#### [What you are asked to do]
Each entry below must appear in the output exactly as written.

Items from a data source
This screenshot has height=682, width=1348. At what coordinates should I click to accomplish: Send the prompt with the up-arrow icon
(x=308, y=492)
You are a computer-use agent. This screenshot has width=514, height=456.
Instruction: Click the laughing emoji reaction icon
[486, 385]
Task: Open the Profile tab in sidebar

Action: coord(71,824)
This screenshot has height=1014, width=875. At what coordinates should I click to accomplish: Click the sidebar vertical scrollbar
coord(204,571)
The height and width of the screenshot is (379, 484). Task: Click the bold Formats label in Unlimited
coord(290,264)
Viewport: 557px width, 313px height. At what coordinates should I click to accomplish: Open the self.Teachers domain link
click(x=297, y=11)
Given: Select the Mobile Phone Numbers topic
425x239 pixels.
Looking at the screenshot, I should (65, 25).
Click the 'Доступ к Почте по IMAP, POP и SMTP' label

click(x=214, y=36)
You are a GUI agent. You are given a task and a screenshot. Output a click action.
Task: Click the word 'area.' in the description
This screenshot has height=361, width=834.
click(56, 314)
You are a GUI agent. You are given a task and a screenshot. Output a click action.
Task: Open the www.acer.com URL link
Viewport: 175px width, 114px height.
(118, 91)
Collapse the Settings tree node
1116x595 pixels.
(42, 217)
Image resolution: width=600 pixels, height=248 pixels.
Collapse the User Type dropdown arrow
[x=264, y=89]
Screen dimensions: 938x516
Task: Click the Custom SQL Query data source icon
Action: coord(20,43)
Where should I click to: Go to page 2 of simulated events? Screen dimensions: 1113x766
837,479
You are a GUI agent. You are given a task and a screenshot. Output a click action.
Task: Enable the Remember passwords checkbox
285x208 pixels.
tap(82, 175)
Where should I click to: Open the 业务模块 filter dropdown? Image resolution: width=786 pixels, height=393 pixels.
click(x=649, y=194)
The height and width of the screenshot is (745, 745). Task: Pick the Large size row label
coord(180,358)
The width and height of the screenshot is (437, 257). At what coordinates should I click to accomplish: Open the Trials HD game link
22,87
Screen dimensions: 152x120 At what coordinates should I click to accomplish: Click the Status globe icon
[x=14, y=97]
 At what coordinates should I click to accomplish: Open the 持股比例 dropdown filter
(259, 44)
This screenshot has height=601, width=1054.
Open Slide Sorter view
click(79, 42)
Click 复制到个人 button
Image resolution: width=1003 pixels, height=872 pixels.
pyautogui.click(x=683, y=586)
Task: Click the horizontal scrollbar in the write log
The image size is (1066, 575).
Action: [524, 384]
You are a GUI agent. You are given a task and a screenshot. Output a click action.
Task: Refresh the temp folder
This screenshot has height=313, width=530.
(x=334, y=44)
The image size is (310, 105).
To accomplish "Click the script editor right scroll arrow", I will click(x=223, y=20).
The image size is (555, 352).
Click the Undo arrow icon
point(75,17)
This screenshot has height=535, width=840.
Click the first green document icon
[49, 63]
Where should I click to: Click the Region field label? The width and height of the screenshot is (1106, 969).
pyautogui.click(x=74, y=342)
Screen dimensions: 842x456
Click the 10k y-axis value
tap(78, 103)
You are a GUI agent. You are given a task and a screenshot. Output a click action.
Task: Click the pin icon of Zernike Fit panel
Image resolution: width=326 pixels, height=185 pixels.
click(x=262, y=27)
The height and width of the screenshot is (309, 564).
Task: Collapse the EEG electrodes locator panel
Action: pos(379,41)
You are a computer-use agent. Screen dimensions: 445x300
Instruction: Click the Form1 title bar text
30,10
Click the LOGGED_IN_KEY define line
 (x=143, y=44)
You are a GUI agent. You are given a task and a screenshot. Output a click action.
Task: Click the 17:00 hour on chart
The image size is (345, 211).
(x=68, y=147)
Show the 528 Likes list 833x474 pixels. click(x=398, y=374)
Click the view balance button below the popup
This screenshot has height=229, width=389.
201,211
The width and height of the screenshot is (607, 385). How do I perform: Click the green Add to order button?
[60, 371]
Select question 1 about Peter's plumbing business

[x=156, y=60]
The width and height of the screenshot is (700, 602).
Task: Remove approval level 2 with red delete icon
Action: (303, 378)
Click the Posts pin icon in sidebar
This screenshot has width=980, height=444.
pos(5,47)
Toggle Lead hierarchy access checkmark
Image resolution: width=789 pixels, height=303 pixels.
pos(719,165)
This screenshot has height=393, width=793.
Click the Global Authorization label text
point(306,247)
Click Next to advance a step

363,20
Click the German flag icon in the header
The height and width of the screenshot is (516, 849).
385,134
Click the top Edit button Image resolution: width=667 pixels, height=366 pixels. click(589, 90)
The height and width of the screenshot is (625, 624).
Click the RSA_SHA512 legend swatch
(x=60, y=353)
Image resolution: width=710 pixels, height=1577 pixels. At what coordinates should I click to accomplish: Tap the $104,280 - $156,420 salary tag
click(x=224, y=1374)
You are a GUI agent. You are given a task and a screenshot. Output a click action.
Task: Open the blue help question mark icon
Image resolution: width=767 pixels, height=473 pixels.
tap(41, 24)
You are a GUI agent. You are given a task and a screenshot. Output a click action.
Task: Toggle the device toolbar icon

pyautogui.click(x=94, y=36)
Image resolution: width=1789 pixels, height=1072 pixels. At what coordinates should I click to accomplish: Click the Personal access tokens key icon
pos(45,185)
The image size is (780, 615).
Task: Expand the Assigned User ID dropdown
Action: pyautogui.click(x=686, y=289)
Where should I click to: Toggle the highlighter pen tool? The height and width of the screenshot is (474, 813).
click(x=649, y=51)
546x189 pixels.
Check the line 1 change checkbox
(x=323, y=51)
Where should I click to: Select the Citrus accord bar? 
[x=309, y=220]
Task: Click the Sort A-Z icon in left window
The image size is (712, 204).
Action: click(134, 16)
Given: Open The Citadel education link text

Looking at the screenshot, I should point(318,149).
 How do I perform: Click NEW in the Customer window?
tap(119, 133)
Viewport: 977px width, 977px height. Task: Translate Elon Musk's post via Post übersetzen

#### [Exercise output]
This screenshot has height=682, width=1348. At what coordinates should I click to accomplish: Send the prompt with the up-arrow icon
(x=308, y=492)
You are a computer-use agent. This screenshot has width=514, height=456.
Instruction: Click the laughing emoji reaction icon
[486, 385]
Task: Open the Profile tab in sidebar

Action: coord(71,824)
This screenshot has height=1014, width=875. At what coordinates should I click to accomplish: Click the sidebar vertical scrollbar
coord(204,571)
The height and width of the screenshot is (379, 484). Task: Click the bold Formats label in Unlimited
coord(290,264)
Viewport: 557px width, 313px height. At what coordinates should I click to accomplish: Open the self.Teachers domain link
click(x=297, y=11)
Given: Select the Mobile Phone Numbers topic
425x239 pixels.
Looking at the screenshot, I should (65, 25).
Click the 'Доступ к Почте по IMAP, POP и SMTP' label

click(x=214, y=36)
You are a GUI agent. You are given a task and a screenshot. Output a click action.
Task: Click the word 'area.' in the description
This screenshot has height=361, width=834.
click(56, 314)
You are a GUI agent. You are given a task and a screenshot. Output a click action.
Task: Open the www.acer.com URL link
Viewport: 175px width, 114px height.
(118, 91)
Collapse the Settings tree node
1116x595 pixels.
(42, 217)
Image resolution: width=600 pixels, height=248 pixels.
Collapse the User Type dropdown arrow
[x=264, y=89]
Screen dimensions: 938x516
Task: Click the Custom SQL Query data source icon
Action: coord(20,43)
Where should I click to: Go to page 2 of simulated events? Screen dimensions: 1113x766
837,479
You are a GUI agent. You are given a task and a screenshot. Output a click action.
Task: Enable the Remember passwords checkbox
285x208 pixels.
tap(82, 175)
Where should I click to: Open the 业务模块 filter dropdown? Image resolution: width=786 pixels, height=393 pixels.
click(x=649, y=194)
The height and width of the screenshot is (745, 745). Task: Pick the Large size row label
coord(180,358)
The width and height of the screenshot is (437, 257). At what coordinates should I click to accomplish: Open the Trials HD game link
22,87
Screen dimensions: 152x120 At what coordinates should I click to accomplish: Click the Status globe icon
[x=14, y=97]
 At what coordinates should I click to accomplish: Open the 持股比例 dropdown filter
(259, 44)
This screenshot has height=601, width=1054.
Open Slide Sorter view
click(79, 42)
Click 复制到个人 button
Image resolution: width=1003 pixels, height=872 pixels.
pyautogui.click(x=683, y=586)
Task: Click the horizontal scrollbar in the write log
The image size is (1066, 575).
Action: [524, 384]
You are a GUI agent. You are given a task and a screenshot. Output a click action.
Task: Refresh the temp folder
This screenshot has height=313, width=530.
(x=334, y=44)
The image size is (310, 105).
To accomplish "Click the script editor right scroll arrow", I will click(x=223, y=20).
The image size is (555, 352).
Click the Undo arrow icon
point(75,17)
This screenshot has height=535, width=840.
Click the first green document icon
[49, 63]
Where should I click to: Click the Region field label? The width and height of the screenshot is (1106, 969).
pyautogui.click(x=74, y=342)
Screen dimensions: 842x456
Click the 10k y-axis value
tap(78, 103)
You are a GUI agent. You are given a task and a screenshot. Output a click action.
Task: Click the pin icon of Zernike Fit panel
Image resolution: width=326 pixels, height=185 pixels.
click(x=262, y=27)
The height and width of the screenshot is (309, 564).
Task: Collapse the EEG electrodes locator panel
Action: pos(379,41)
You are a computer-use agent. Screen dimensions: 445x300
Instruction: Click the Form1 title bar text
30,10
Click the LOGGED_IN_KEY define line
 (x=143, y=44)
You are a GUI agent. You are given a task and a screenshot. Output a click action.
Task: Click the 17:00 hour on chart
The image size is (345, 211).
(x=68, y=147)
Show the 528 Likes list 833x474 pixels. click(x=398, y=374)
Click the view balance button below the popup
This screenshot has height=229, width=389.
201,211
The width and height of the screenshot is (607, 385). How do I perform: Click the green Add to order button?
[60, 371]
Select question 1 about Peter's plumbing business

[x=156, y=60]
The width and height of the screenshot is (700, 602).
Task: Remove approval level 2 with red delete icon
Action: (303, 378)
Click the Posts pin icon in sidebar
This screenshot has width=980, height=444.
pos(5,47)
Toggle Lead hierarchy access checkmark
Image resolution: width=789 pixels, height=303 pixels.
pos(719,165)
This screenshot has height=393, width=793.
Click the Global Authorization label text
point(306,247)
Click Next to advance a step

363,20
Click the German flag icon in the header
The height and width of the screenshot is (516, 849).
385,134
Click the top Edit button Image resolution: width=667 pixels, height=366 pixels. click(589, 90)
The height and width of the screenshot is (625, 624).
Click the RSA_SHA512 legend swatch
(x=60, y=353)
Image resolution: width=710 pixels, height=1577 pixels. At what coordinates should I click to accomplish: Tap the $104,280 - $156,420 salary tag
click(x=224, y=1374)
You are a GUI agent. You are given a task and a screenshot. Output a click action.
Task: Open the blue help question mark icon
Image resolution: width=767 pixels, height=473 pixels.
tap(41, 24)
You are a GUI agent. You are given a task and a screenshot. Output a click action.
Task: Toggle the device toolbar icon

pyautogui.click(x=94, y=36)
Image resolution: width=1789 pixels, height=1072 pixels. At what coordinates should I click to accomplish: Click the Personal access tokens key icon
pos(45,185)
The image size is (780, 615).
Task: Expand the Assigned User ID dropdown
Action: pyautogui.click(x=686, y=289)
Where should I click to: Toggle the highlighter pen tool? The height and width of the screenshot is (474, 813).
click(x=649, y=51)
546x189 pixels.
Check the line 1 change checkbox
(x=323, y=51)
Where should I click to: Select the Citrus accord bar? 
[x=309, y=220]
Task: Click the Sort A-Z icon in left window
The image size is (712, 204).
Action: click(134, 16)
Given: Open The Citadel education link text

Looking at the screenshot, I should point(318,149).
 How do I perform: Click NEW in the Customer window?
tap(119, 133)
Viewport: 977px width, 977px height. Task: Translate Elon Musk's post via Post übersetzen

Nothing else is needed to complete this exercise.